▶ About this exercise:
All of the lines below are to be transcribed faithfully, with pictures excluded from the copy.

▶ Source records:
-- Opening Marker --

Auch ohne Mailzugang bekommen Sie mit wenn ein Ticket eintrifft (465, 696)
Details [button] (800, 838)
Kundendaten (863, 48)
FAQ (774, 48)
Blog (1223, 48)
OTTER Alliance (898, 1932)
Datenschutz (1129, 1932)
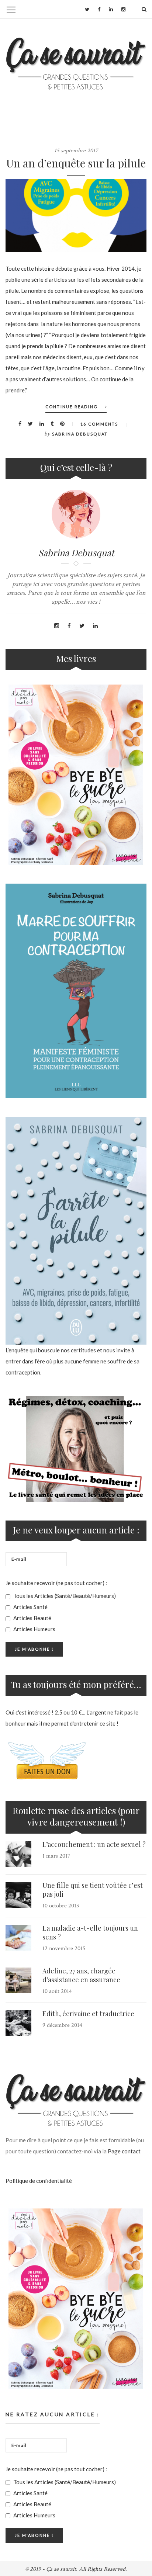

-- Closing Marker --

▶ Your response:
Auch ohne Mailzugang bekommen Sie mit wenn ein Ticket eintrifft (465, 696)
Details [button] (800, 838)
Kundendaten (863, 48)
FAQ (774, 48)
Blog (1223, 48)
OTTER Alliance (898, 1932)
Datenschutz (1129, 1932)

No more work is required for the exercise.